ASSIGNMENT: Copy out, unchanged, every line from the start of the records to the line that contains "Select part number 6935 84", and stop there.

+ + + + + + +

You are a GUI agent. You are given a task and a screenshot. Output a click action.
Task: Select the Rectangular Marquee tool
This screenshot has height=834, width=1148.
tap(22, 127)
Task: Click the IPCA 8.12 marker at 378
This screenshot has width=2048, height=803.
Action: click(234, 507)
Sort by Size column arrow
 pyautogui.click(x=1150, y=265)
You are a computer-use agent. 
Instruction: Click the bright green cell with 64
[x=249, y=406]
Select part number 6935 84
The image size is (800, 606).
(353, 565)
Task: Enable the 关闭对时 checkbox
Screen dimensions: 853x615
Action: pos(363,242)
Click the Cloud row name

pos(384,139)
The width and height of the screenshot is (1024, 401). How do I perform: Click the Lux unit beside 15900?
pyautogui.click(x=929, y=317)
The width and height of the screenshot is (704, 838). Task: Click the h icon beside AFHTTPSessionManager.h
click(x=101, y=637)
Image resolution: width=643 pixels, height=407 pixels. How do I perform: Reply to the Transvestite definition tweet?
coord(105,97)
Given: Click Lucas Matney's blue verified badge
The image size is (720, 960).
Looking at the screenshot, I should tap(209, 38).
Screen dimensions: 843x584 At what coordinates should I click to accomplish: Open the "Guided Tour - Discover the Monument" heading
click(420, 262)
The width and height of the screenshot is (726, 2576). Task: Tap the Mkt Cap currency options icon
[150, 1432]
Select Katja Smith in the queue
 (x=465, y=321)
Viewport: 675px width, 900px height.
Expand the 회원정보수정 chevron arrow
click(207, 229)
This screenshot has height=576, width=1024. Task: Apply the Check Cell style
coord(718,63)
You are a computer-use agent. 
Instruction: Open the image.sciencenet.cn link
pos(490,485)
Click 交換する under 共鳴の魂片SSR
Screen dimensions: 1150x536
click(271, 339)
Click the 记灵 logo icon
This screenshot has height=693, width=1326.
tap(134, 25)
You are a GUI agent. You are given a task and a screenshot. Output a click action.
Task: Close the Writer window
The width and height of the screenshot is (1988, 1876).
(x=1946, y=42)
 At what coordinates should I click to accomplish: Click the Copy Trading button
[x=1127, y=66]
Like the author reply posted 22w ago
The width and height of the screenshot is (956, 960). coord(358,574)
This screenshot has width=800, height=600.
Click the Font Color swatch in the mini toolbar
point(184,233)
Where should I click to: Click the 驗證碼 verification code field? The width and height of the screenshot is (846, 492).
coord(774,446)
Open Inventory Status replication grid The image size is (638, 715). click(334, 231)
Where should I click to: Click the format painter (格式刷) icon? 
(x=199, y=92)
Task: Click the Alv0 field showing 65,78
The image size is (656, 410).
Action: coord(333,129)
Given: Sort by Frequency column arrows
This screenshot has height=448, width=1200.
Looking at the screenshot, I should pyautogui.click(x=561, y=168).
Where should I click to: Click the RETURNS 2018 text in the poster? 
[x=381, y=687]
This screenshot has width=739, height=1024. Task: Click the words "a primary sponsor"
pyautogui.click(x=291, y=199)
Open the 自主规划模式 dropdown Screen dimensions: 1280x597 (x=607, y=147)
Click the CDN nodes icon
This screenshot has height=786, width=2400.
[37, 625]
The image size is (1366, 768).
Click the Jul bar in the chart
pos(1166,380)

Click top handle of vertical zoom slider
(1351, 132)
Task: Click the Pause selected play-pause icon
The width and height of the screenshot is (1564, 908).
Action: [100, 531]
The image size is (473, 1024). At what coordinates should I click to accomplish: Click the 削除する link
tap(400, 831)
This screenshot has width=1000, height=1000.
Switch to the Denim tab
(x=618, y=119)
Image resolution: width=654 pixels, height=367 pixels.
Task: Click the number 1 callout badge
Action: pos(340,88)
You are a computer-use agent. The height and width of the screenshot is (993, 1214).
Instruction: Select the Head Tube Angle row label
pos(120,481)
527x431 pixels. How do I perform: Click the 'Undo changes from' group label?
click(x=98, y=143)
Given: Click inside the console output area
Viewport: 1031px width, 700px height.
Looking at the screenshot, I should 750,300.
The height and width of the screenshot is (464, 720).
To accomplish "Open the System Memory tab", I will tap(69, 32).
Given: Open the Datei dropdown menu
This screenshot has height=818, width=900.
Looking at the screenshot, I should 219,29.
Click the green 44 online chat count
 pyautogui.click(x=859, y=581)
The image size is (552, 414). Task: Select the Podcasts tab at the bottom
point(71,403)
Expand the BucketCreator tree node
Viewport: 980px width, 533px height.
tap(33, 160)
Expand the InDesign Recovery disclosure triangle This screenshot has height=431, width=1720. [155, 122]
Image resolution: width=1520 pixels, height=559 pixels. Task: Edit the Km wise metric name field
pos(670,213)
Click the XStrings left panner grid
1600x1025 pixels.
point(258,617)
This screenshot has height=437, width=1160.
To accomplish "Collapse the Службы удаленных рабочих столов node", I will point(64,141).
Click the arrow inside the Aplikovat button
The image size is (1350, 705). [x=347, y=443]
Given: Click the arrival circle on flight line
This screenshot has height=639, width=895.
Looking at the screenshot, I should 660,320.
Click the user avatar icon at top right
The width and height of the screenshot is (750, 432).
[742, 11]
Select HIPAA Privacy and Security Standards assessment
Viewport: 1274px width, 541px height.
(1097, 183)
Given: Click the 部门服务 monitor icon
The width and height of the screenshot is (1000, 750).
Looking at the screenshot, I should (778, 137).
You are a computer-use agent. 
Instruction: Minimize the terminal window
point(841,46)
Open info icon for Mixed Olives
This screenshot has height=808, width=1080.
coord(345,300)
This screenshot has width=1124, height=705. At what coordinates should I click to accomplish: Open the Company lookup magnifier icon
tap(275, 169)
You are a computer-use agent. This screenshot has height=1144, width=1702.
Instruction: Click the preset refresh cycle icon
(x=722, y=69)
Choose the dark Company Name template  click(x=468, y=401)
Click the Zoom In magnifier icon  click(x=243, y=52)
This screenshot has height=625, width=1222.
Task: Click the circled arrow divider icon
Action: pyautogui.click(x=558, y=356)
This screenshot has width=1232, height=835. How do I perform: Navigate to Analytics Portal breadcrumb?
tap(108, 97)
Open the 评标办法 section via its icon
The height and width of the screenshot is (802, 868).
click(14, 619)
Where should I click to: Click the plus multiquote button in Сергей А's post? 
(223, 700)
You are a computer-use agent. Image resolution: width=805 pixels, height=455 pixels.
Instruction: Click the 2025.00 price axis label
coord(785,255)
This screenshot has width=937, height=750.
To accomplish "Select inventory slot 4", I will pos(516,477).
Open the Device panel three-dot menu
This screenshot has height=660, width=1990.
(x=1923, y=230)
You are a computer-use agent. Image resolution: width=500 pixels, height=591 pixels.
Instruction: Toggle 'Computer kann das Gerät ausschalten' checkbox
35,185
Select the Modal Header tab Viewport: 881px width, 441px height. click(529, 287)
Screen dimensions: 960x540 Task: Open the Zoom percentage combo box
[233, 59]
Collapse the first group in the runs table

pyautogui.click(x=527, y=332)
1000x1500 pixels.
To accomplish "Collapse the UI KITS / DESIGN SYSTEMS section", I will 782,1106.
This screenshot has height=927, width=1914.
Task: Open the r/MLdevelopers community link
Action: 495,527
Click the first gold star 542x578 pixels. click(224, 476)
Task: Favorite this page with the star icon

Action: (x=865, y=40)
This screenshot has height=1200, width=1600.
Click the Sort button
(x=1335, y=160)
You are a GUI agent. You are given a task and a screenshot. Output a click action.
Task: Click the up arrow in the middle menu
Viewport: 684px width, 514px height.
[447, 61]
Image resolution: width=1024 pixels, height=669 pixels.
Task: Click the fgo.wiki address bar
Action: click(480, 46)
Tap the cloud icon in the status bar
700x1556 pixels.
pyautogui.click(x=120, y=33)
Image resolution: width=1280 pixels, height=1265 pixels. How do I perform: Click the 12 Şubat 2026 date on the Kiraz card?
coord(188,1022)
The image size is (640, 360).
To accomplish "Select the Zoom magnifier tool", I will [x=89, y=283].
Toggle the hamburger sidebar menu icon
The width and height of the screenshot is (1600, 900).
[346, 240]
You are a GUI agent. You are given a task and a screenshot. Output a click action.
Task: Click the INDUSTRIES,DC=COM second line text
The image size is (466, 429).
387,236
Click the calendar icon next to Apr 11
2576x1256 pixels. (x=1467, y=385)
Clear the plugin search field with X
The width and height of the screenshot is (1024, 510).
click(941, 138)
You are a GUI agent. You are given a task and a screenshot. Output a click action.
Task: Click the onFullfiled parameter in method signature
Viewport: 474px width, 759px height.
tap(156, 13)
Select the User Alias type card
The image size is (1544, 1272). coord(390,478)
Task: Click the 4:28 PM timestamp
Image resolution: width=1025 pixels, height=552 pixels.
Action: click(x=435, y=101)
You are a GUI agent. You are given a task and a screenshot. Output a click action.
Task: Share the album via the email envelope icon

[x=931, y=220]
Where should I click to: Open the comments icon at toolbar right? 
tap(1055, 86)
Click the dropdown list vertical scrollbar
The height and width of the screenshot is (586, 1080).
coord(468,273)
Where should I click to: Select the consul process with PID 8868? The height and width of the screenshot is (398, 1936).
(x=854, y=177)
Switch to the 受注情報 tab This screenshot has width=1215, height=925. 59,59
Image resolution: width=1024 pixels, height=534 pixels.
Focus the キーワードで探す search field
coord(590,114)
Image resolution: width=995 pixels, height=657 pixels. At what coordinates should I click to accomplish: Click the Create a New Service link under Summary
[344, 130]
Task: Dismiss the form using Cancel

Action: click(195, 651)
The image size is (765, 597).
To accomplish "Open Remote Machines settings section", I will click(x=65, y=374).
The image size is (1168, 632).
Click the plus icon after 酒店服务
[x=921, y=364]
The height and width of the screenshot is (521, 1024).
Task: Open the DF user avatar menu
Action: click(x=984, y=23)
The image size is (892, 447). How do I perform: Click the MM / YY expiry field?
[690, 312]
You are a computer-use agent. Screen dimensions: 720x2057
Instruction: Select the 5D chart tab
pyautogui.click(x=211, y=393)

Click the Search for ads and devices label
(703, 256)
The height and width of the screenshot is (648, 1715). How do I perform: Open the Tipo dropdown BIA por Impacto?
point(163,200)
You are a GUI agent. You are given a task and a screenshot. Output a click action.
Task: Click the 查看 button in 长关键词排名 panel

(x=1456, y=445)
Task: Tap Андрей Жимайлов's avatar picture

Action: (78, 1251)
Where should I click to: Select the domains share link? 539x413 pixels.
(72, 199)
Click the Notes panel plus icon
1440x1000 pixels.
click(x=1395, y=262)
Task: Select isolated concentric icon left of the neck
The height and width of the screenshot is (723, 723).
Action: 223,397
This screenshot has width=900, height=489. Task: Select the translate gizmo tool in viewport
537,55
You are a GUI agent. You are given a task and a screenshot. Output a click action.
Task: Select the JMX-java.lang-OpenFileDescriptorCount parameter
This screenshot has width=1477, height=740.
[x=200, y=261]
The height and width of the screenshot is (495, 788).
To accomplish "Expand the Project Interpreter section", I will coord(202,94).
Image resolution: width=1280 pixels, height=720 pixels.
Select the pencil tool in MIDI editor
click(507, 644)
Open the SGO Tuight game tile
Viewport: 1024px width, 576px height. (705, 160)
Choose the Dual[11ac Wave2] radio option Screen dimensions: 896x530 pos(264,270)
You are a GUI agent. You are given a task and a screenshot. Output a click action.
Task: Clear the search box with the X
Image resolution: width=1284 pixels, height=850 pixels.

+ + + + + + +

OUTPUT OF THE TASK:
You are a GUI agent. You are given a task and a screenshot. Output a click action.
Task: Select the Rectangular Marquee tool
This screenshot has height=834, width=1148.
tap(22, 127)
Task: Click the IPCA 8.12 marker at 378
This screenshot has width=2048, height=803.
Action: click(234, 507)
Sort by Size column arrow
 pyautogui.click(x=1150, y=265)
You are a computer-use agent. 
Instruction: Click the bright green cell with 64
[x=249, y=406]
Select part number 6935 84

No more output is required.